▶ TESTO:
RISARCIMENTO DIRETTO E NORMA ANTI AVVOCATI – La citata norma di cui all'art. 9, D.P.R. 254/06, è in vigore dal 2007, si applica nell'ambito del risarcimento diretto (vedi qui di cosa si tratta), e prevede che al danneggiato che rivolga la domanda risarcitoria alla propria compagnia sia pagato il medico legale, ma non l'avvocato (peccato che senza l'avvocato di solito il danneggiato nemmeno sa di doversi rivolgere a uno specialista medico legale n.d.a.).Uno dei motivi che rende difficile applicare detta norma, è che l'accettazione dell'offerta, che farebbe scattare il diniego di pagamento di spese legali, deve venire dall'avvocato, quando questo è presente. Per questo la prassi liquidativa ha continuato sulla falsa riga del quadro normativo precedente, gli avvocati hanno continuato ad essere pagati, salvo i tentativi degli assicuratori di diffondere presso gli assicurati la falsa notizia che così non fosse. Più di questo, la Giurisprudenza costante ha sempre salvaguardato il danneggiato per il principio costituzionale del diritto di difesa (art. 24 Cost.), che negli incidenti stradali comporta che se da una parte c'è un soggetto attrezzato ed esperto, l'assicuratore, dall'altra chi chiede i danni può munirsi di soggetto altrettanto esperto, ovvero l'avvocato. Con questa sentenza, i Giudici di Piazza Cavour ci dicono che l'art. 9, D.P.R. 254/06 non si applica nemmeno se c'è stata accettazione dell'offerta, e che il costo dell'avvocato va riconosciuto al danneggiato ogniqualvolta le spese legali siano “effettivamente necessarie”.

▶ DATI FORNITI:
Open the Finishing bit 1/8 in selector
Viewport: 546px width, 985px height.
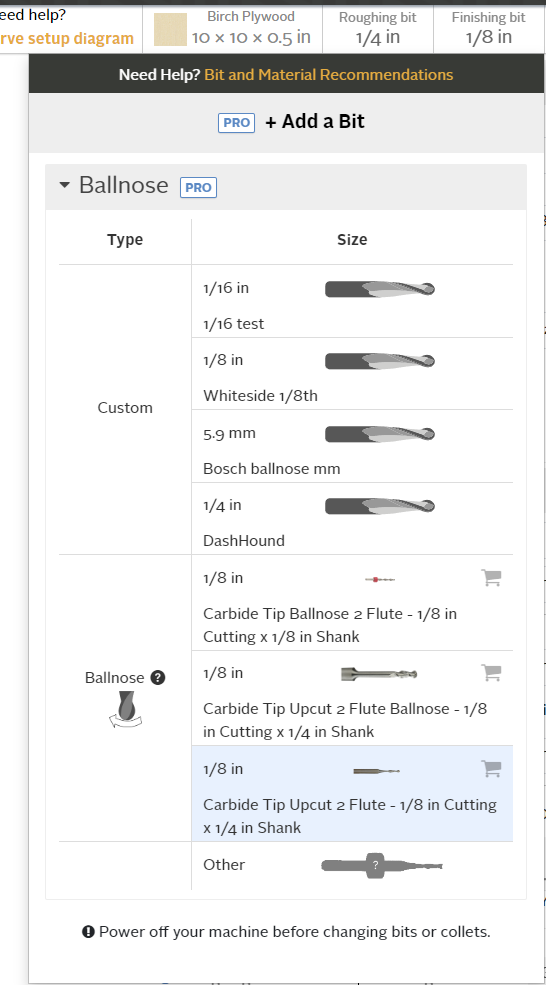[x=488, y=29]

▶ ESERCIZI DA SVOLGERE:
1: Nel testo sul risarcimento diretto, quale principio costituzionale ha sempre usato la giurisprudenza per tutelare il danneggiato?
2: Prosegui il testo sul risarcimento diretto a partire dalla sua ultima frase.

▶ SOLUZIONI:
1: Il diritto di difesa (art. 24 Cost.).

2:
IL CONCETTO DI SPESE LEGALI NECESSARIE – Dunque ciò che rende obbligatorio non è il fatto che vi sia stata accettazione dell'offerta, bensì la ricorrenza di determinate circostanze, che rendano le spese legali qualificabili come “effettivamente necessarie”. Qui gli Ermellini, citando precedenti pronunce, chiariscono quale sia l'unica ipotesi in cui le spese legali siano “irrisarcibili”, e precisamente indicano a tal fine un triplice requisito: “quando la gestione del sinistro non presentava alcuna difficoltà (1), i danni da esso derivati erano modestissimi (2), e l'assicuratore aveva prontamente offerto la dovuta assistenza (3)” (ripreso da Cass. 11154/15). In tutti gli altri casi, l'avvocato dev'essere pagato dall'assicuratore che paga il danno conseguente al sinistro stradale. Alla luce di quanto sopra, la Suprema Corte cassa con rinvio la sentenza del Tribunale di Taranto, che aveva escluso la ripetibilità delle spese legali perché il danneggiato aveva “volontariamente scelto di farsi assistere da un avvocato”. Ciò perché, così interpretata, la norma di cui all'art. 9 D.P.R. 254/06 è in contrasto con l'art. 24 Cost., che garantisce il diritto di difesa.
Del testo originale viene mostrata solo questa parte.